Néanmoins, compte tenu de l’évolution des événements, nous restons prêts à nous ajuster encore s’il le faut face à un éventuel alourdissement des mesures du gouvernement face à la menace.
Amadou Aya, secrétaire général adjoint de la CODEM : « Nous allons faire la campagne de porte-à-porte»
Ce sont des mesures préventives. à cet effet, nous avons instruit tous les candidats d’éviter les regroupements et de faire la campagne de porte-à-porte. En plus de cela, nous avons demandé à tous les candidats de profiter de cet instant pour également sensibiliser les populations sur les mesures d’hygiène. Toutes choses qui peuvent être, à notre avis, un facteur de plus pour éviter la propagation de ce virus qui n’est pas encore rentré chez nous.
Il y avait des programmes de campagne déjà établis avec, dans certaines localités des caravanes, des meetings de clôture qui font des rassemblements de masses. Donc, depuis les décisions prises par les autorités, nous avons annulé ces meetings et caravanes. Nous devrons nous adapter à la situation du moment, étant donné que ces élections, qui sont une demande du Dialogue national inclusif, se passent dans une situation particulière.

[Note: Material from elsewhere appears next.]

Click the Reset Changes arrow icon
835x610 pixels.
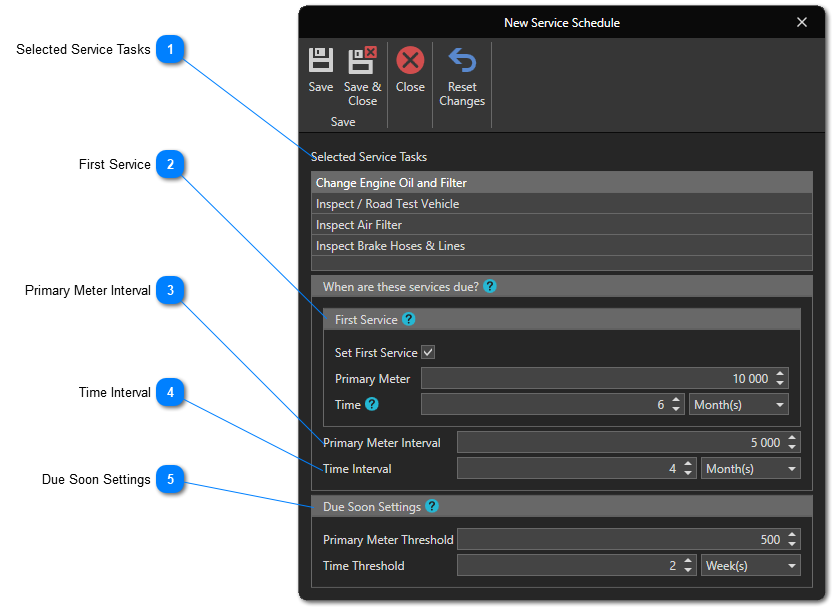(x=462, y=61)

Malgré la situation sécuritaire, le gouvernement a décidé d’aller à cette élection afin de légitimer notre Assemblée nationale.
Ibrahima N’Diaye, 2è vice-président de l’URD : «Il faut des mesures plus détaillées pour bien gérer le jour du scrutin »
Cependant, même s’il arrivait qu’on ait des cas, il faudrait que les mesures que nous avons prises, plus d’autres à venir, nous permettent de résister suffisamment, pour que ce pays qui est très ébranlé ne puisse pas encore connaître une situation pire que ce qui est la nôtre. La question de la maladie liée au coronavirus nous a fait oublier quelque chose. Avant cette pandémie, chacun trouvait que la sécurité elle seule était une menace pour la tenue de ces élections. Il ne faudrait pas qu’on l’oublie, cette insécurité est toujours là.
Ce qui s’est passé jeudi dernier à Tarkint, dans la Région de Gao, vient nous le rappeler malheureusement. Donc, il ne faudrait pas oublier que l’insécurité est là et qu’elle demeure une menace extrêmement importante. À cela, je dois ajouter qu’il faudrait saluer le courage, la bravoure de tous les candidats qui sont en campagne. J’ai mon président, Soumaïla Cissé qui est en campagne à Niafunké, l’une des zones les plus touchées par l’insécurité. Je pense à lui et à tous nos candidats.
J’espère que d’ici quelques jours, nous allons pouvoir tenir ces élections dans les meilleures conditions. À mon avis, nous pouvons encore tenir, mais restons vigilants. La double menace sécuritaire et sanitaire, doit nous permettre d’être assez prompts à réagir à toute situation inattendue.
Je conclus en disant que la garde ne doit pas baisser pour ce qui concerne la maladie du coronavirus et l’insécurité qui est là. Je voudrais que l’on porte l’attention surtout au jour du scrutin. Des mesures plus précises, plus détaillées doivent venir des structures concernées pour bien gérer le jour du scrutin. Ce, détail par détail, que ça soit les centres de vote et alentours, les agents électoraux, le matériel électoral, même les rangs qui vont se faire devant les bureaux, les distances qui doivent être respectées.
De même, le dépouillement qui est public, le traitement des résultats sont des occasions de regroupement. Donc, il y a beaucoup de détails sur lesquels nous devons revenir pour que nous soyons à l’abri de tous les risques.